Which might make one think everybody would be in favor of more trade. Not quite. The vast majority of people are in favor of trade—witness the eagerness of consumers everywhere to get their hands on goods made all over the planet. A distinguishing characteristic of trade is that it’s noncompulsory. This is what distinguishes it from robbery. If Americans who profess concern about globalization, for example, wish to reduce American imports, they can begin by simply refusing to buy imported goods. But they don't.
That said, certain producers are harmed by competition from imported goods. This has always been the case. In the early 19th century, Henry Clay advocated protective tariffs to shelter American manufacturers from British competition. In the late 20th century, American automakers sought protection against Japanese imports.
At times the protectionists prevailed. Well organized groups with much at stake can defeat larger groups with diffuse interests. Manufacturers and their employees have preserved their profits and wages at the cost of higher prices to consumers.
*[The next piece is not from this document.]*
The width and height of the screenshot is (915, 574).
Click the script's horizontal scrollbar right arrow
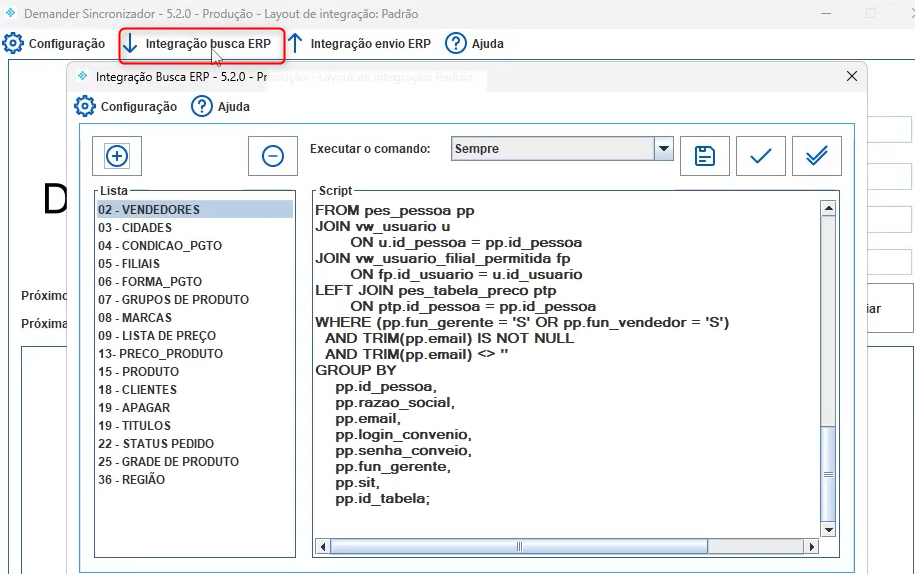pos(811,547)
A recent broader reversion to protectionism in America, begun by Donald Trump and extended by Joe Biden, has already eaten into American prosperity. The inflation of the 2020s has multiple causes, but one is the new tariffs, which raise prices directly on imported goods and indirectly on American-made goods that now can command higher prices.
The erosion of trade is simultaneously threatening peace. Twenty years ago American presidents spoke of China as an American trade partner. Ten years ago China was described as a trade competitor. Now it's increasingly viewed as an enemy.
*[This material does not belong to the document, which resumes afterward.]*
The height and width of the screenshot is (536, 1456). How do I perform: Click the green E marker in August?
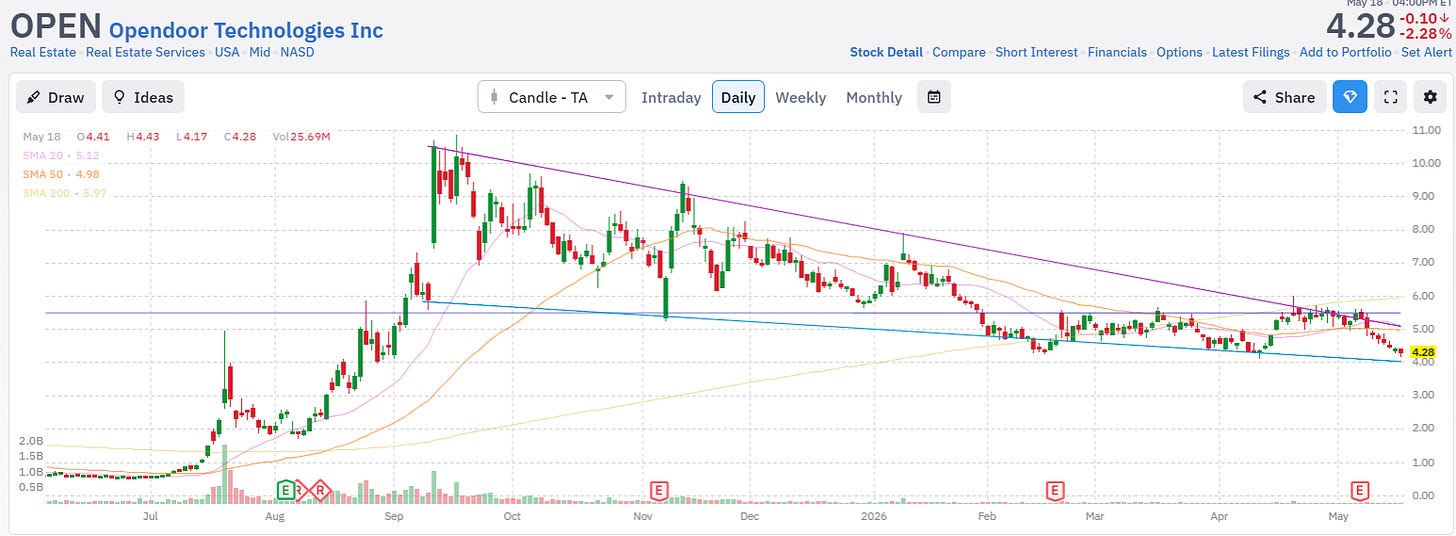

The changing attitude is by no means all America’s doing. Under Xi Jinping, China has indeed sometimes acted like a potential enemy.
The economic argument for trade remains unassailable. But economics never exists apart from politics. When governments—American, Chinese or other—turn trade to political ends, the economic argument doesn't always win. Nor should it. It's not unreasonable for Washington to weigh national security in deciding what technology should be sold to foreign powers. Nor is it surprising that Beijing, which considers Taiwan a part of China, looks askance at close commercial ties between Taiwan and the United States.
Even so, American leaders should be careful about fanning the flames of a trade war with China. Trade wars have a tendency to become real wars, as the world's experience with the 1930s and 1940s demonstrated. Tariffs were followed by embargoes, which gave way to armed conflict.
In 1945, following two world wars in three decades, many expected World War III in short order. It never happened, at least not yet. Nuclear weapons had something to do with this. But so did unprecedented levels of world trade. Nuclear disarmament would be reckless for the foreseeable future. So would abandoning the framework of trade that contributed so significantly to peace and prosperity, as trade has from the beginning.
But here the great virtue of trade becomes its weakness. No one can make you trade against your wishes. But neither can you compel anyone else. Without a willing buyer and a willing seller, there’s no trade. And so when either side balks, for good reasons or bad, the benefits of trade are quickly lost.
It was a great idea at the start, eons ago. It still is, if given a chance.
Terrific article! I'm reminded of this oft-quoted observation from Adam Smith: "It is not from the benevolence of the butcher, the brewer, or the baker, that we expect our dinner, but from their regard to their own interest. We address ourselves, not to their humanity but to their self-love, and never talk to them of our own necessities but of their advantages. Nobody but a beggar chooses to depend chiefly upon the benevolence of his fellow-citizens. Even a beggar does not depend upon it entirely."